Given a few examples from the user we would like to generate synthetic data, which should be “aligned” with the user data.

TODO

robertmalisa commented 1 year ago

`def analyze_user_data(user_data):

Define the columns of the dataset

columns = ['age', 'gender', 'location', 'interests', 'purchase_history', 'intent']

# Initialize an empty list to store the data
dataset = []

# Loop through each user in the data
for user in user_data:
    # Extract relevant information from the user data
    age = user['age']
    gender = user['gender']
    location = user['location']
    interests = user['interests']
    purchase_history = user['purchase_history']
    intent = user['intent']

    # Create a new row for the dataset
    row = [age, gender, location, interests, purchase_history, intent]

    # Append the row to the dataset
    dataset.append(row)

# Return the dataset as a pandas DataFrame
return pd.DataFrame(dataset, columns=columns)

This function i created takes a list of user data as input and analyzes each user's information to create a dataset for agent training.
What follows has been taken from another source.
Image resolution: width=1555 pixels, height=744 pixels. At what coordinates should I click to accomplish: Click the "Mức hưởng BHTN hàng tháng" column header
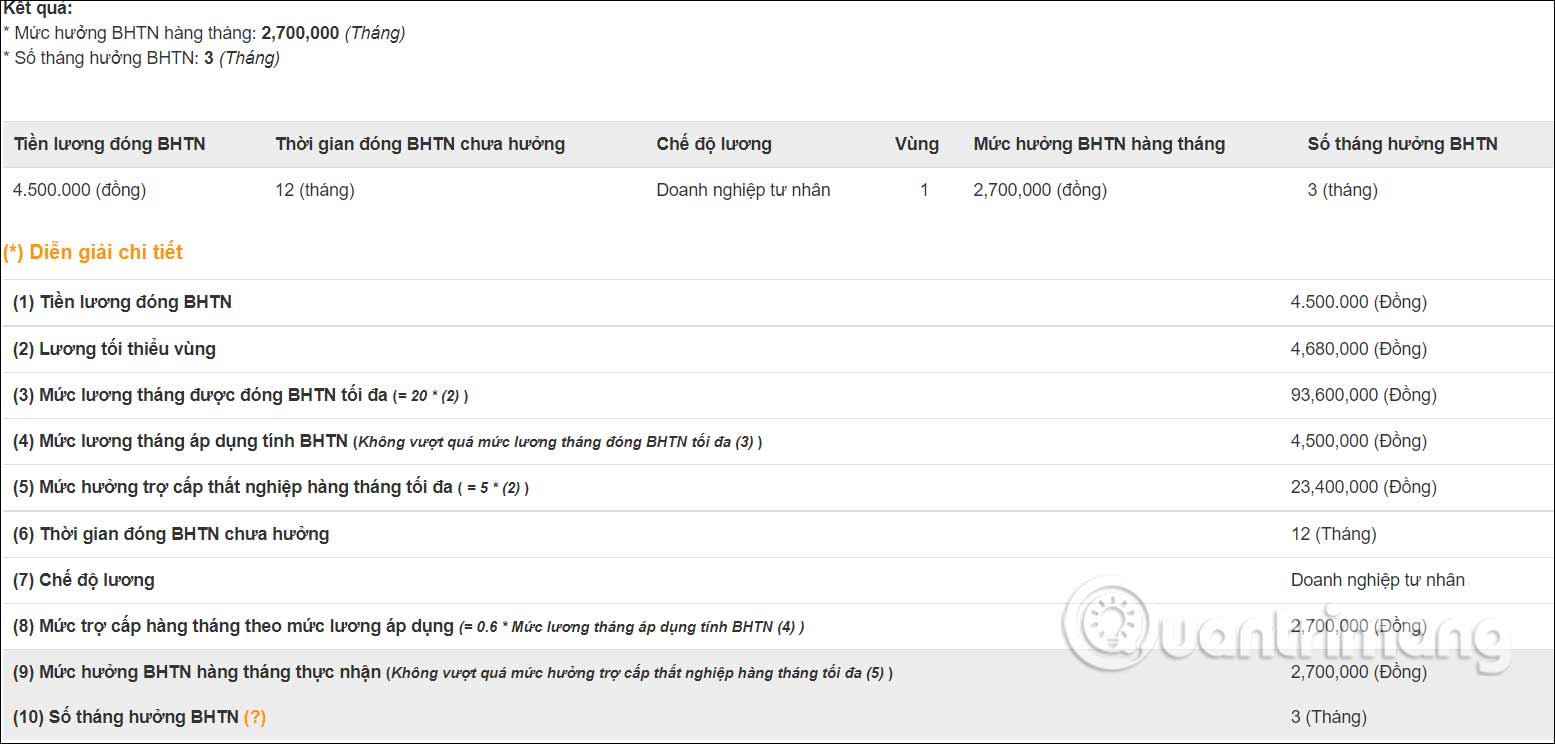[x=1099, y=144]
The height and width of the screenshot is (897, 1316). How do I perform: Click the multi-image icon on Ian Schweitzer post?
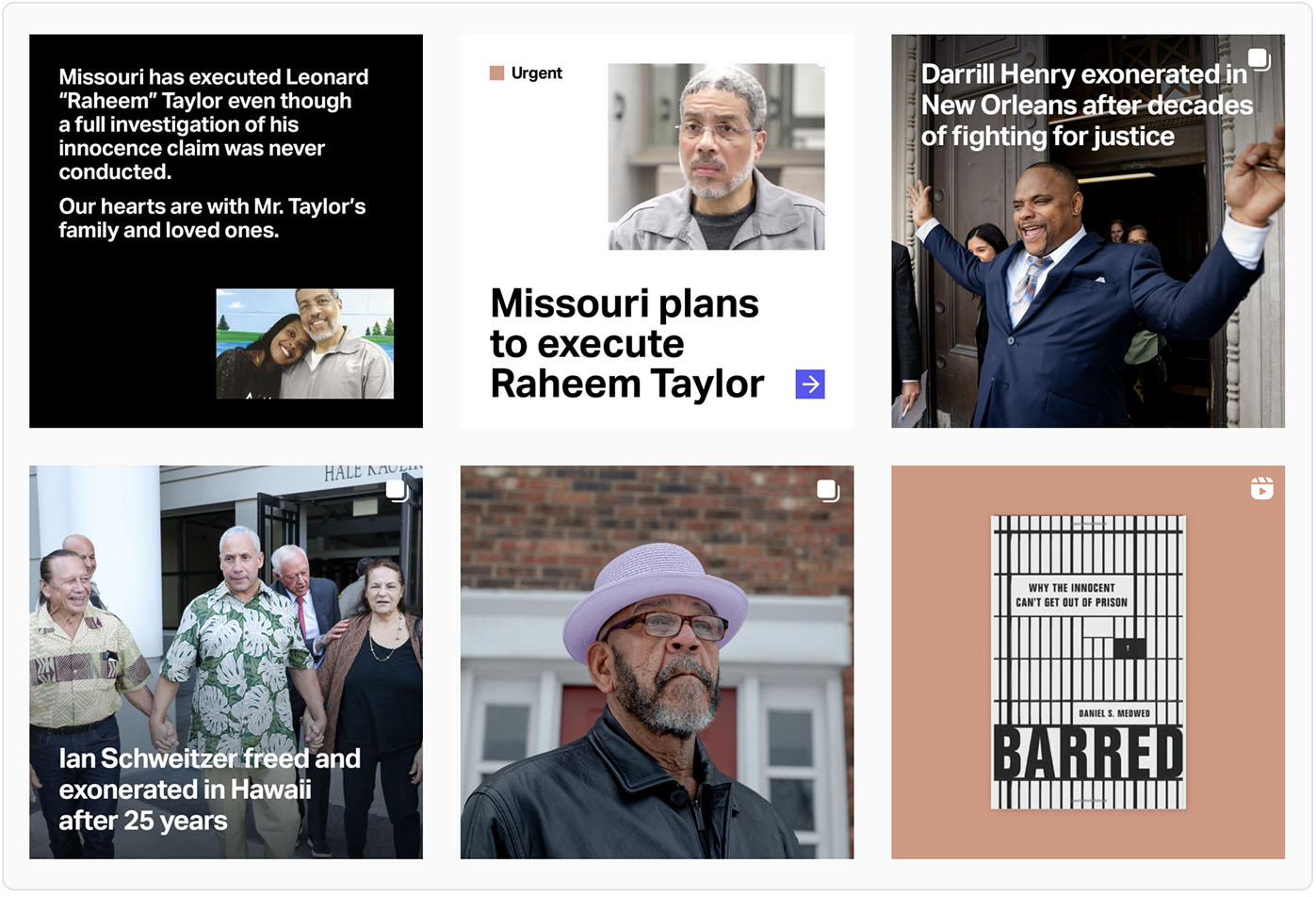click(x=397, y=491)
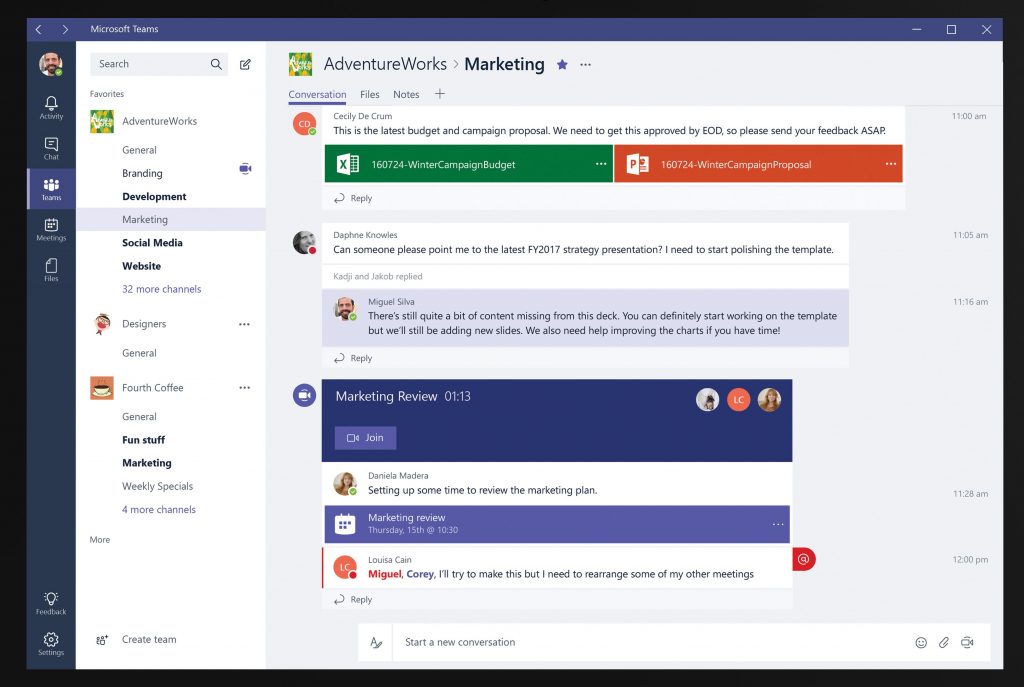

The columns of the dataset are defined in the columns variable, and an empty list called dataset is initialized to store the data.

The function loops through each user in the user_data list and extracts relevant information such as age, gender, location, interests, purchase history, and intent. A new row is created for each user, and the row is appended to the dataset list.

Finally, the function returns the dataset list as a pandas DataFrame with the columns defined in the columns variable.